Across the entries that follow, how many lines have the word "agent" in them? Give only the number.

· · · · ·

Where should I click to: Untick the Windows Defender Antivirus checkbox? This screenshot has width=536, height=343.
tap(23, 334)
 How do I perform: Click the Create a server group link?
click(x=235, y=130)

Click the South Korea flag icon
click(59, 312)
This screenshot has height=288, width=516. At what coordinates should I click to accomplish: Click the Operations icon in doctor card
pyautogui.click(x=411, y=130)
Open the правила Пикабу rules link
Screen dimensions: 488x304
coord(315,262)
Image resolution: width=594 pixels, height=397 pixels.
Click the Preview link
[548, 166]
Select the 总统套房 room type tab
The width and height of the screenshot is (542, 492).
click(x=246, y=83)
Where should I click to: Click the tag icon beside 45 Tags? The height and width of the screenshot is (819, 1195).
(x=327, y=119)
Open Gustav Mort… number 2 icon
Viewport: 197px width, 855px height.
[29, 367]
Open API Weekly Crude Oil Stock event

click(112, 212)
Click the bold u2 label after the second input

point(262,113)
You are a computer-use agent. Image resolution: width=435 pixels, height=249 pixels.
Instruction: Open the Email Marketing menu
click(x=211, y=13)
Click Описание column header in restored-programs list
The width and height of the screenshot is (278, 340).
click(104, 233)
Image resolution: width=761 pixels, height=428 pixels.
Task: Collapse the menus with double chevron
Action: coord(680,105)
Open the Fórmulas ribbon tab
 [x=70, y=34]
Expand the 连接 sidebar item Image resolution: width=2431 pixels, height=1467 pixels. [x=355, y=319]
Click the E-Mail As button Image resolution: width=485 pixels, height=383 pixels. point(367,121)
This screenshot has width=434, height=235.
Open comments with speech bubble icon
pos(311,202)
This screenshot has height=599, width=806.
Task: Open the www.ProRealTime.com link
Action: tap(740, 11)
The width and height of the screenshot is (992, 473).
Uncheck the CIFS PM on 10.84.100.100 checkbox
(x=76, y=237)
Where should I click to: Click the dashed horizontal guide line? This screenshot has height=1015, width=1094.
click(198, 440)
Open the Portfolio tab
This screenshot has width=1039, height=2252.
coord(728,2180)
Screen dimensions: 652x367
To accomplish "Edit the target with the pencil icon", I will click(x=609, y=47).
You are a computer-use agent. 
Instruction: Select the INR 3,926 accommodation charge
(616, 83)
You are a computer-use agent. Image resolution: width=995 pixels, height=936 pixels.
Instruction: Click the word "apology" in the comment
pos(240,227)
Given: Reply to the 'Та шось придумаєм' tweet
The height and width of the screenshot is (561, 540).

· · · · ·

■ Answer to this exercise ■
3